Swiss lakes are in climatic stress 2

Swiss lakes are in climatic stress

Warming up threats to Swiss lakes before overgrazing, warn researchers. Now the government suits.

Sven Altermatt

It cools down in the hillsides of the brewery in Lake Geneva: During the heat of many lakes in Switzerland, bloom comes: Laurent Darbellay / Keystone (Geneva, June 25, 2019)

Cool in Bains des Pâkis in Geneva Lake: During the heat, many lakes in Switzerland are in a great mood.
Image: Laurent Darbellay / Keystone (Geneva, June 25, 2019)

Pesticides. Fertilizers. Micropollutants. These keywords fall when it comes to the impact of Swiss water on the environment. The lakes are particularly affected. They provide habitat for numerous plants and fish and serve as a source of drinking water. It is true that water quality has improved considerably over the last few decades, for example thanks to the ban on phosphates on detergents.

But there's still a lot of work to do. According to the federal government, the lakes are still overburdened, particularly in areas with numerous cattle breeding and intensive farming. Some should be artificially ventilated. One of the main reasons for this is phosphorus, which enters the lake through the fertilizer. Phosphorus promotes algal growth. If they die, they sink to the bottom and bacteria that consume oxygen break down. That then lacks the fish.

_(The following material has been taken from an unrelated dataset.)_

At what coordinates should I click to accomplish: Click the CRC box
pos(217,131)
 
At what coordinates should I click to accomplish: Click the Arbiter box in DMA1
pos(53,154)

While the federal government is still discussing whether farmers can use less fertilizer in their fields or how pesticide use can be reduced, experts focus their attention on another problem: rising temperatures cause loss of balance in the lakes. They suddenly warm up during climate change, some even faster than ocean and atmospheres. The confederation now assumes that heating can endanger the lake more than overfishing.

Although it is difficult to balance two factors, the Federal Office for the Environment (BAFA) emphasizes on demand. However, the trend is clear: "The impact of climate change created by man is growing, while the impact of over-fertilization has been reduced thanks to the great efforts of the last decades to protect water." "According to forecasts, it is expected that the effects of climate change will increase significantly in the coming decades."

Temperature must not be collected throughout the country

In the same direction comes the Eawag Research Institute for Water, which the federal government has commissioned to investigate which changes in lakes are subject to and what is expected there. Climate change can become "the most important cause of changes in marine ecosystems," warned scientists around ecologist Martin Schmid.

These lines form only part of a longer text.